__WORK TO DO__.
**a)** In the forum thread on K80 GPU problems in Azure, copy everything from "I am getting" down to "resolves the issue.".
**b)** Carry on the forum thread about the virtualized K80 on Azure from the point where it stops.

__PASSAGE TO READ__.
◆ ◆ ◆

Problems with Azure with K80 GPGPU

Dear All,

Microsoft Azure
Ubuntu 20.04.
Virtualized K80 GPGPU
EGL Drivers
Nvidia Driver of CUDA 11.4.4

I am getting problems with the virtualized K80 in Microsoft Azure. In CUDA sometimes, it do not synchronizes after a kernel or fails in a GPU memory allocation (with plenty of memory).

It works after a newly driver installation (of CUDA 11.4.4) and a reboot.

Some suggestion?

Thanks,

Luís Gonçalves

Please enable the nvidia-persistenced to start on boot, make sure it is continuously running and check if that resolves the issue.

When I run the program in foreground I not noticed problems. But when I run in background it had problems. It happens in the middle of the running. Previous CUDA operations run ok but then start giving problems.

All with Persistent on.

◆ ◆ ◆

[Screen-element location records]

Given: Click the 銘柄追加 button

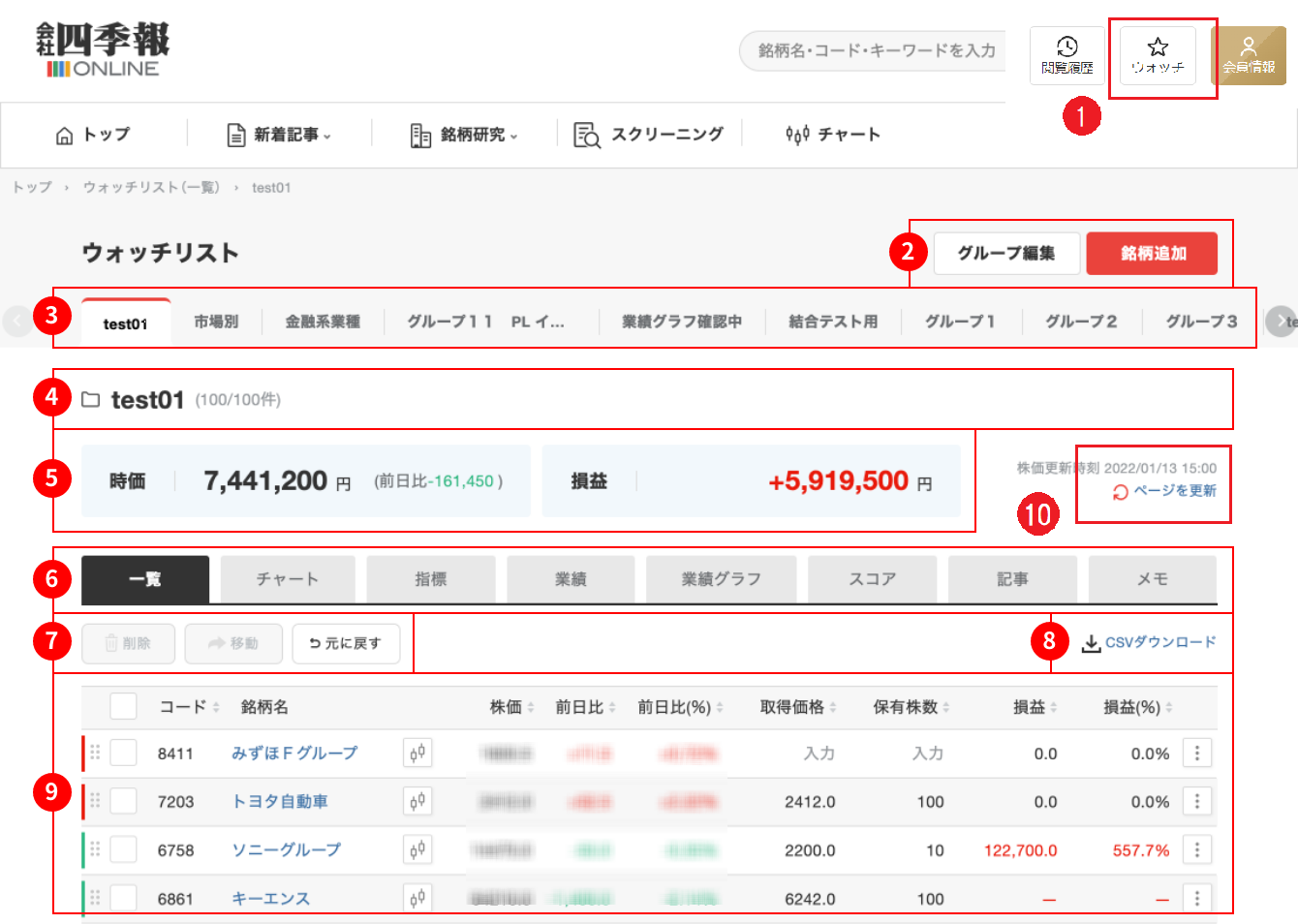Looking at the screenshot, I should pos(1152,253).
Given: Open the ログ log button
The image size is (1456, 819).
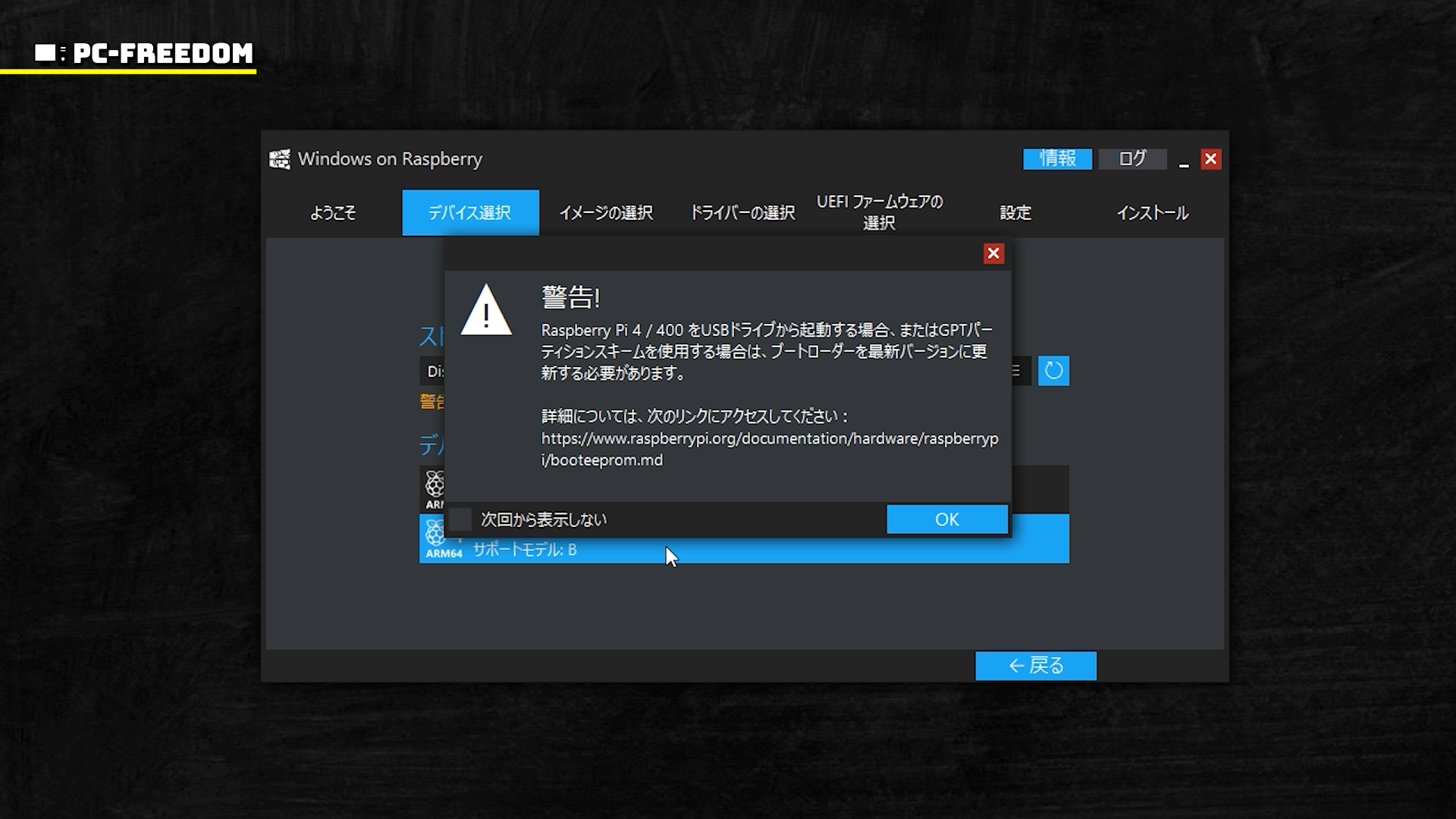Looking at the screenshot, I should [1132, 158].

◆ ◆ ◆

__ANSWERS GIVEN__.
**a)**
I am getting problems with the virtualized K80 in Microsoft Azure. In CUDA sometimes, it do not synchronizes after a kernel or fails in a GPU memory allocation (with plenty of memory).

It works after a newly driver installation (of CUDA 11.4.4) and a reboot.

Some suggestion?

Thanks,

Luís Gonçalves

Please enable the nvidia-persistenced to start on boot, make sure it is continuously running and check if that resolves the issue.

**b)**
The program is run with a os.system in Python. I put the command as “sudo nvidia-smi -pm ENABLED && ./program &” and it worked. The user do not uses password for sudo.

I can not see the output/print of that command.

I do not know if it is a coincidence.

The procedure in last post does not work everytime. The solution to put the persistence in the boot worked now 3 times in a row.

Ubuntu 20.04

/etc/rc.local


#!/bin/bash
sudo nvidia-smi -pm ENABLED


Do not forget to enable execute permission on rc.local.


Thanks for the solution.